Currently, Arizona is averaging 10,000 vaccinations per day, according to statewide data. Earlier in the year, the state averaged 10,000 vaccinations per day, at each vaccination site.

"Over the last week, we see more people becoming infected with the virus than are getting vaccinated. That kind of puts it in perspective," said Humble.

Humble says while there are treatment options available for those who become hospitalized with COVID-19, like monoclonal antibodies, that form of treatment is not ideal.

"t's not a terrific clinical treatment to begin with. It needs to be given early on. The clinical guidelines are only for people with higher risk medical conditions, and it costs thousands of dollars rather than the vaccine that costs $15," said Humble.
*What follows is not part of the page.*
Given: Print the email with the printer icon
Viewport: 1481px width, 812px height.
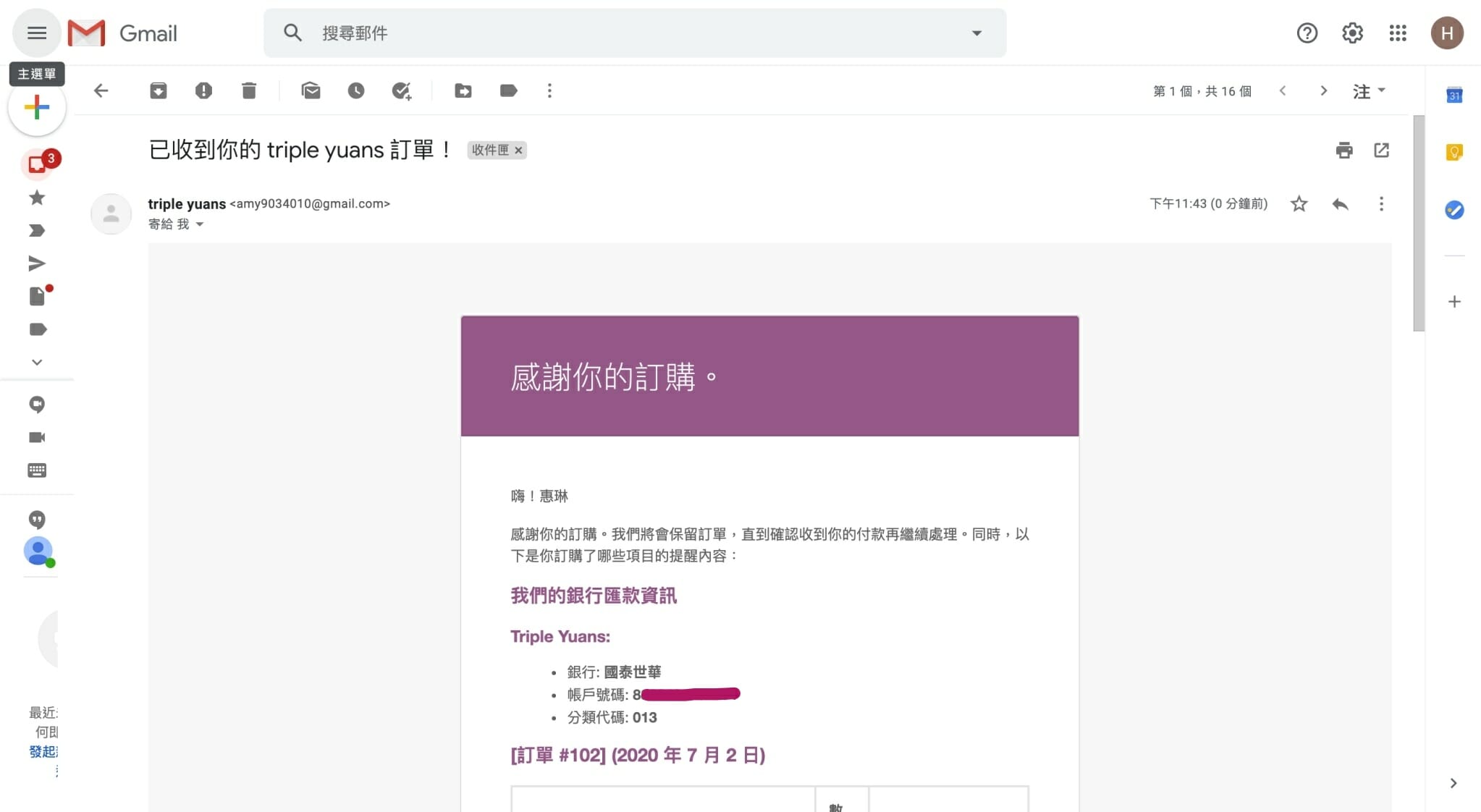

Moving forward, Humble says the vaccine is the most effective option. However, he says the state still has a long way to go.

"At this rate, it is just going to take us a lot longer than it need to to put this pandemic behind us," said Humble.

MORE: Find COVID-19 vaccine locations in your area


In order to protect yourself from a possible infection, the CDC recommends: 

  • Avoid close contact with people who are sick.
  • Avoid touching your eyes, nose, and mouth.
  • Stay home when you are sick.
  • Cover your cough or sneeze with a tissue, then throw the tissue in the trash.
  • Clean and disinfect frequently touched objects and surfaces using a regular household cleaning spray or wipe.
  • Cover your mouth and nose with a cloth face cover when around others
  • Wash your hands often with soap and water for at least 20 seconds, especially after going to the bathroom; before eating; and after blowing your nose, coughing, or sneezing.
  • Monitor your health daily

Symptoms for coronavirus COVID-19 include fever, coughing, and shortness of breath. These, of course, are similar to the common cold and flu. 

Expect a common cold to start out with a sore or scratchy throat, cough, runny and/or stuffy nose. Flu symptoms are more intense and usually come on suddenly, and can include a high fever. 

Symptoms of COVID-19 may appear more slowly. They usually include fever, a dry cough and noticeable shortness of breath, according to the World Health Organization. A minority of cases develop pneumonia, and the disease is especially worrisome for the elderly and those with other medical problems such as high blood pressure, obesity, diabetes or heart conditions.

RELATED: Is it the flu, a cold or COVID-19? Different viruses present similar symptoms

To protect yourself, wash your hands well and often, keep them away from your face, and avoid crowds and standing close to people.

And if you do find yourself showing any of these flu or coronavirus symptoms - don't go straight to your doctor's office. That just risks making more people sick, officials urge. Call ahead, and ask if you need to be seen and where.